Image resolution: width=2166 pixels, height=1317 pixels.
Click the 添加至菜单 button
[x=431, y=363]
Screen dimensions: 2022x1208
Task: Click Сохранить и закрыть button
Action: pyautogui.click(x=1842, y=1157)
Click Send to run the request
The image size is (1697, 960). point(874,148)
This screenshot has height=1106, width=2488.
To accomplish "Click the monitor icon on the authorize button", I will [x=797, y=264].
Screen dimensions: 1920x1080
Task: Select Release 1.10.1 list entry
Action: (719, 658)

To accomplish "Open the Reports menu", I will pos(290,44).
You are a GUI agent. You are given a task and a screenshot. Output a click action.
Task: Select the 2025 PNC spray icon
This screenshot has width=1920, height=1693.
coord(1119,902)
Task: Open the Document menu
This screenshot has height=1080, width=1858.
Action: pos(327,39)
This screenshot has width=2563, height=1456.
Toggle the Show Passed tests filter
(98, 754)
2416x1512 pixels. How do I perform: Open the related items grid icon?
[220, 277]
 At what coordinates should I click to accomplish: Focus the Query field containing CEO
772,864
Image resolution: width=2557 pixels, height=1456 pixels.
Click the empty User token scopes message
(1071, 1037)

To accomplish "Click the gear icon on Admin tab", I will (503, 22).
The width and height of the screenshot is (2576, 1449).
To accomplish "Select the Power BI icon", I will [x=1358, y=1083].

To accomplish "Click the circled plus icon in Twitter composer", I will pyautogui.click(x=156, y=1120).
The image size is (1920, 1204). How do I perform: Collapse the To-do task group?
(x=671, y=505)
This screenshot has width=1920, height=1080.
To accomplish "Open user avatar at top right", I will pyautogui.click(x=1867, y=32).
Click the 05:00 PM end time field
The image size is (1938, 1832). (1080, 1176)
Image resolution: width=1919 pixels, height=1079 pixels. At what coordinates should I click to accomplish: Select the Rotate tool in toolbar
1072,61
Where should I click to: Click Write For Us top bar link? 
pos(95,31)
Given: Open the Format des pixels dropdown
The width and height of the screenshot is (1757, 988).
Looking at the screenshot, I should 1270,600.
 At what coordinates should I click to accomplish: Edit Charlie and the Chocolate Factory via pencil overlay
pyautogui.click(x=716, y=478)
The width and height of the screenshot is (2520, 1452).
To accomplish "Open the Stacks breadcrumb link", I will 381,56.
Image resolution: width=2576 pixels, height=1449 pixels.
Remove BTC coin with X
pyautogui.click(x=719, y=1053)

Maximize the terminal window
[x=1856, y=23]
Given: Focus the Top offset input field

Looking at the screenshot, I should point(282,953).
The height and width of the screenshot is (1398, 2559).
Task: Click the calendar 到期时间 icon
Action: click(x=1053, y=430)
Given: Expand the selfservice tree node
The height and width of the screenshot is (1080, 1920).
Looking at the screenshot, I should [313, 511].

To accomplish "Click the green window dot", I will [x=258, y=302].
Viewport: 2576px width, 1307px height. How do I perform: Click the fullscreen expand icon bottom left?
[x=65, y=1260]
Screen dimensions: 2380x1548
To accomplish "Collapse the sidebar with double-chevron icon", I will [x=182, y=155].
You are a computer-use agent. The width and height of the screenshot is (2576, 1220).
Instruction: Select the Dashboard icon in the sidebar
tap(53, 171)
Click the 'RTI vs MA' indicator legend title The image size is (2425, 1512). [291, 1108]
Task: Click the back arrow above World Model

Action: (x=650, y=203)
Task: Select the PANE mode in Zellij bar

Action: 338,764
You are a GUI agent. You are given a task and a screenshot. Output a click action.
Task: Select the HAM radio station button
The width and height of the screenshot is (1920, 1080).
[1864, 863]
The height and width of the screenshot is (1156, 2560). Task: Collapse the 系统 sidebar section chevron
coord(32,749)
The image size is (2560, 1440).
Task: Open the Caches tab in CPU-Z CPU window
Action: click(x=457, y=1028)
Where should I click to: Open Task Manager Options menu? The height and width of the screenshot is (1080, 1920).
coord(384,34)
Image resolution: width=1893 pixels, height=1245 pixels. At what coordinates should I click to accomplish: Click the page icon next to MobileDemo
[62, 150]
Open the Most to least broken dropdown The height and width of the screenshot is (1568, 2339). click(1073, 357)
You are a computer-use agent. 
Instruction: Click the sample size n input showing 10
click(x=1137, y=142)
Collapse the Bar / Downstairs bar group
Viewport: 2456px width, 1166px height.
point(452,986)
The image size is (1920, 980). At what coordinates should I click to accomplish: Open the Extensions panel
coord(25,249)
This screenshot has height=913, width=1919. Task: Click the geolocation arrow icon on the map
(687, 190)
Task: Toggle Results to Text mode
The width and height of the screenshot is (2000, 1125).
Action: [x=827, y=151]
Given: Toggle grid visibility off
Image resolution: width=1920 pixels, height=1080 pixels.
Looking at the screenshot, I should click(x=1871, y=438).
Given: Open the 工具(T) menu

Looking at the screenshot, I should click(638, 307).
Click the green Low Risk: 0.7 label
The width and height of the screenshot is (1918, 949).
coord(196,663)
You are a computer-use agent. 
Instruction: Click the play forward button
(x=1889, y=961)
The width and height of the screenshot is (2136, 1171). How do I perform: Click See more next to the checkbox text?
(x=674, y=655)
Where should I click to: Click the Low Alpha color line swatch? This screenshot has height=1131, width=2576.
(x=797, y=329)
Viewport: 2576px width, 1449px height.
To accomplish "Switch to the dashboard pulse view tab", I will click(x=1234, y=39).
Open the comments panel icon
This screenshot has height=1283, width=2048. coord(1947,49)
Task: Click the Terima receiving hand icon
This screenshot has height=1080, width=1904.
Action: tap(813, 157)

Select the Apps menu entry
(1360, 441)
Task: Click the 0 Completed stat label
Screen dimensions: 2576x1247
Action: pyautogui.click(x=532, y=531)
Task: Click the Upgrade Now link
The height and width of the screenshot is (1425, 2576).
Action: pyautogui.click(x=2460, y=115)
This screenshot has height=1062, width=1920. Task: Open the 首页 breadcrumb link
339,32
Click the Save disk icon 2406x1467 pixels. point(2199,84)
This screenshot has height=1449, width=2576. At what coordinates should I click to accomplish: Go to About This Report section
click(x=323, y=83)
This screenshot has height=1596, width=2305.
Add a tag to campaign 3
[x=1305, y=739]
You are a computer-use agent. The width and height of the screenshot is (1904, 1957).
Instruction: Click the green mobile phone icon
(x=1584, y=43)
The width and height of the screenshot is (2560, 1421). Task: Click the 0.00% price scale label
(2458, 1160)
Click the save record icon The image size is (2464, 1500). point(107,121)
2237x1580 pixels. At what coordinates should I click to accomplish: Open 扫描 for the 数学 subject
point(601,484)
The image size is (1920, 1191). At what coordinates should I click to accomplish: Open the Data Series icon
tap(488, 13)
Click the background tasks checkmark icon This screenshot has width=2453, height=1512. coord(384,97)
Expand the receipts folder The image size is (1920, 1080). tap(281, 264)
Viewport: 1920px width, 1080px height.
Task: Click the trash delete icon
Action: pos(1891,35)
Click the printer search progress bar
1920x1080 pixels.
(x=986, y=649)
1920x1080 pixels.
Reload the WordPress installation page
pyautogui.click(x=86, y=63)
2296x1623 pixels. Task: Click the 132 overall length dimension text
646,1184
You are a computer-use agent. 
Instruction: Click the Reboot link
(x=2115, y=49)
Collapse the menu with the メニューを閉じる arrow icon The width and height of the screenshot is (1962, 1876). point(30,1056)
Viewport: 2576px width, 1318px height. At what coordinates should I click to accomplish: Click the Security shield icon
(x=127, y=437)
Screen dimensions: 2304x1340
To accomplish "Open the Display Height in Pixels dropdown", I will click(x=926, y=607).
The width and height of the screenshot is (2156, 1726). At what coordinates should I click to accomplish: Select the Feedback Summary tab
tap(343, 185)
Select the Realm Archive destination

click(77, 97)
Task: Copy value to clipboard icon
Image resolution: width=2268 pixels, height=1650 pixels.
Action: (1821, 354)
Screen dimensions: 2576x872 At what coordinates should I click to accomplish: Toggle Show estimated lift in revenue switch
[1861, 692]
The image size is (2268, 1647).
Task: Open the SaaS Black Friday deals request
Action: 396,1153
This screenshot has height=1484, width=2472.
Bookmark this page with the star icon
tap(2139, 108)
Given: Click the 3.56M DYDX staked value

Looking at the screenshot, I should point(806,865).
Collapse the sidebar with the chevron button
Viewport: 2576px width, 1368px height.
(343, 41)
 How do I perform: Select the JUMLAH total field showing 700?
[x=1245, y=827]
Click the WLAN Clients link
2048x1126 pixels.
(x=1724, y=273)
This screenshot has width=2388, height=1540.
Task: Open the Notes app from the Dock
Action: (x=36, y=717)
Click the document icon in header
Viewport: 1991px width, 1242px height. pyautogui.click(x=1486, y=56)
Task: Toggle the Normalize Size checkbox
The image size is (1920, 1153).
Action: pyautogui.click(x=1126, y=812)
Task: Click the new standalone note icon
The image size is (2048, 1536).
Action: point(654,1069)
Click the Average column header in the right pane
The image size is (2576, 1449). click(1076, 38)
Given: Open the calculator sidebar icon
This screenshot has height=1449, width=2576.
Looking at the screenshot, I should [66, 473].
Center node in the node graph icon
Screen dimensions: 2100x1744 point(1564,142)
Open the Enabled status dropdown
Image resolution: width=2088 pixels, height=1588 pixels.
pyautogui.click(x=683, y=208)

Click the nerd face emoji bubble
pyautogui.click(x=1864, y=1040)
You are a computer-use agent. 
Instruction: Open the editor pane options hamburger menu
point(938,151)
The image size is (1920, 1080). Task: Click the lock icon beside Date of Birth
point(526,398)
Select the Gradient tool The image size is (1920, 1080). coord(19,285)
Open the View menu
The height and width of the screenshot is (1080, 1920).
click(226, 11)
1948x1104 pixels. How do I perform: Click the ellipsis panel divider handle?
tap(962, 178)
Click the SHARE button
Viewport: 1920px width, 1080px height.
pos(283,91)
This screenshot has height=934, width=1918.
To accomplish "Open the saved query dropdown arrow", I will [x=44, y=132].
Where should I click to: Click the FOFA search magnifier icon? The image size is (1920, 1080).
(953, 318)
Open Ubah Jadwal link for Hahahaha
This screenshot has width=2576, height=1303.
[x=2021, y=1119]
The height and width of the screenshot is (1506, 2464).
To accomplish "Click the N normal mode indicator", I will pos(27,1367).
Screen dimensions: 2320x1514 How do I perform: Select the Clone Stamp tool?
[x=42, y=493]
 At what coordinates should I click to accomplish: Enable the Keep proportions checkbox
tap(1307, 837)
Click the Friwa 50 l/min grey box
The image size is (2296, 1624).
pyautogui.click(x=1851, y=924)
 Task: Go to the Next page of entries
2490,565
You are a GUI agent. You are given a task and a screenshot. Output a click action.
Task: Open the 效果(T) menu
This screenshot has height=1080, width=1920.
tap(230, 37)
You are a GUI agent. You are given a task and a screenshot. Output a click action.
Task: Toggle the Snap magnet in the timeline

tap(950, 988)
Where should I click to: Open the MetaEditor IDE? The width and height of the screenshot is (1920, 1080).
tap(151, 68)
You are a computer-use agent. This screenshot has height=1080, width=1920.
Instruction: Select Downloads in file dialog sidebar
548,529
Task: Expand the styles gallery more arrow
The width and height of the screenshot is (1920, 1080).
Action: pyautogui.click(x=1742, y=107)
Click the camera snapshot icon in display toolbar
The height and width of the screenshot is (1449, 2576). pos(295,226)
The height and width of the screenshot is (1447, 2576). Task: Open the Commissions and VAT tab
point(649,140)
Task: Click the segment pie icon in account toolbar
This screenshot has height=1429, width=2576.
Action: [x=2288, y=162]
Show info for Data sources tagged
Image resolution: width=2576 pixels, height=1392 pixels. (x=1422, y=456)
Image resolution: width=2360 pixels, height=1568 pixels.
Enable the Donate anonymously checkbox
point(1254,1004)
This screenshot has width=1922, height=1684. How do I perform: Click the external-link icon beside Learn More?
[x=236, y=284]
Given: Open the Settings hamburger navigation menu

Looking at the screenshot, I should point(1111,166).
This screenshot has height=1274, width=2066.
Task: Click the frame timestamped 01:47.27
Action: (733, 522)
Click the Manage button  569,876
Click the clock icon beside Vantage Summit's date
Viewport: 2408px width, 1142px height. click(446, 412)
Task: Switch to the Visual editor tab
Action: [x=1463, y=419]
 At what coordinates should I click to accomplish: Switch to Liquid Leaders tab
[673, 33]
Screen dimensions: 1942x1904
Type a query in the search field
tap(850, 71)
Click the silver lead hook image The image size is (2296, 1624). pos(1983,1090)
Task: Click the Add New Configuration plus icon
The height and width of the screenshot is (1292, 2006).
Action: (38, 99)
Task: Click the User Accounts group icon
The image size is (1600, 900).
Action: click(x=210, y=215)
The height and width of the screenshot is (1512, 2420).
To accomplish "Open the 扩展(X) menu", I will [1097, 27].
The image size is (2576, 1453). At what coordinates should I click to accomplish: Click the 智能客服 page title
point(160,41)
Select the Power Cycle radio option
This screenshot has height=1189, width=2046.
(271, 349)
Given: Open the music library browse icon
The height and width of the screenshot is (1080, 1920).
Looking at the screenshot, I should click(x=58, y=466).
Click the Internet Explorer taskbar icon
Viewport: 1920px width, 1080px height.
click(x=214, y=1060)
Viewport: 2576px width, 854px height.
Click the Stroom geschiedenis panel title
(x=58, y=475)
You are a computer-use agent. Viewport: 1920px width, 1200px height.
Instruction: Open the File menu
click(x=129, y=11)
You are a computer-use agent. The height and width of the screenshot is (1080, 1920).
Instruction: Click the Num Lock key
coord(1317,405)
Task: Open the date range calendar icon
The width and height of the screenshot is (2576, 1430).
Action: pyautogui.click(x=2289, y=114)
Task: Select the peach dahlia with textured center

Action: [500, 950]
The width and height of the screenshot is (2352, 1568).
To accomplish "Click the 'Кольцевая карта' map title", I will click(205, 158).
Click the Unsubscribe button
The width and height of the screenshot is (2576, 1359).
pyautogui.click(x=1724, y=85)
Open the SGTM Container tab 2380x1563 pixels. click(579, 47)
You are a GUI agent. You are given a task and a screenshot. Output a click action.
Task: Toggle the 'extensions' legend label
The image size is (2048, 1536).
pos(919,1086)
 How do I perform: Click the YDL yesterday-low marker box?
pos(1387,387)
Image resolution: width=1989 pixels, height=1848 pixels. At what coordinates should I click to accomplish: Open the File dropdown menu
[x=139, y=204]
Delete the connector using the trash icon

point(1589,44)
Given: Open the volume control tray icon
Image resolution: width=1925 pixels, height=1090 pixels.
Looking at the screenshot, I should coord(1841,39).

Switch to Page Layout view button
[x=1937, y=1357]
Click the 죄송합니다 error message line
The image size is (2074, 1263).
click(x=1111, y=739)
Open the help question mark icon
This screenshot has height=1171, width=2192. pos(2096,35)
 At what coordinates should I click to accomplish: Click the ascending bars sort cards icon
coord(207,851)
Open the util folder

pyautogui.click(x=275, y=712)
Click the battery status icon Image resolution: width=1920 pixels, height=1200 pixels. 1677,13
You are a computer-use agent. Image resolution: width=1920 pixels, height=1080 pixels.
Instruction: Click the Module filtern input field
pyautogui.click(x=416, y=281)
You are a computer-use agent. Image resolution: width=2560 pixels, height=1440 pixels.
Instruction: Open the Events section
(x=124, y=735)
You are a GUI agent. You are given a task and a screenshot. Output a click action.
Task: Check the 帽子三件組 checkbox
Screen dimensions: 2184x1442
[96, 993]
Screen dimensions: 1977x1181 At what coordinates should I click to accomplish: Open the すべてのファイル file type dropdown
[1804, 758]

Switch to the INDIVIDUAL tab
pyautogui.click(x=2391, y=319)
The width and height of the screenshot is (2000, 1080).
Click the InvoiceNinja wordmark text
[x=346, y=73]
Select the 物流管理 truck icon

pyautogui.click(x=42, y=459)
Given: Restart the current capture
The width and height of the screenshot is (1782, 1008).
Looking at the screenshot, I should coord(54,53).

....

When the word "legend" appears in a line of the data, that line is counted; report the number only.

● **Exercise answer**
2